● Work order
From the records below, copy the lines that include "will".

Collected data entries:

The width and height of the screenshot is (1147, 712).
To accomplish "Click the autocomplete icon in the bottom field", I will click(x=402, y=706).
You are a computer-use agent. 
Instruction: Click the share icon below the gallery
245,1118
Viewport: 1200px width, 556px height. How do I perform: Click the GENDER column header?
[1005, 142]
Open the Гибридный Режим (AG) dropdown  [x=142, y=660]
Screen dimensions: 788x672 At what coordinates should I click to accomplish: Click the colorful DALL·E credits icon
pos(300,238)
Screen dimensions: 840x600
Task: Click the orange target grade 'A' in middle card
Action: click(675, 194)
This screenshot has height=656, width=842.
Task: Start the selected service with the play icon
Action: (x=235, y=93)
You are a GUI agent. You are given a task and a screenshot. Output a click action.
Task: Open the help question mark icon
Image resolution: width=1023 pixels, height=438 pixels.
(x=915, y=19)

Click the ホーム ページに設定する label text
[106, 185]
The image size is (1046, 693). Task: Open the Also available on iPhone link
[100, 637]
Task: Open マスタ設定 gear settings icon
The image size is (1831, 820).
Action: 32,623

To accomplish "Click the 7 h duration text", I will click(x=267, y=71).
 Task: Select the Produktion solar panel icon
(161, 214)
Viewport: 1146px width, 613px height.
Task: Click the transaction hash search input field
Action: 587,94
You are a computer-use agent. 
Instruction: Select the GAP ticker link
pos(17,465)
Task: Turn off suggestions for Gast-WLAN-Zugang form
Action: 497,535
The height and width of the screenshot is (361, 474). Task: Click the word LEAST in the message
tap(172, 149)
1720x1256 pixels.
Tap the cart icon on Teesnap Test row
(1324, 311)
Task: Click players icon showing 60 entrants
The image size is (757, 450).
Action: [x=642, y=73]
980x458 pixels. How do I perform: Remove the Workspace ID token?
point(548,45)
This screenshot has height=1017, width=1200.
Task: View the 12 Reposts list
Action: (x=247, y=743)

● Your solution
To accomplish "Click the autocomplete icon in the bottom field", I will click(x=402, y=706).
To accomplish "Click the 7 h duration text", I will click(x=267, y=71).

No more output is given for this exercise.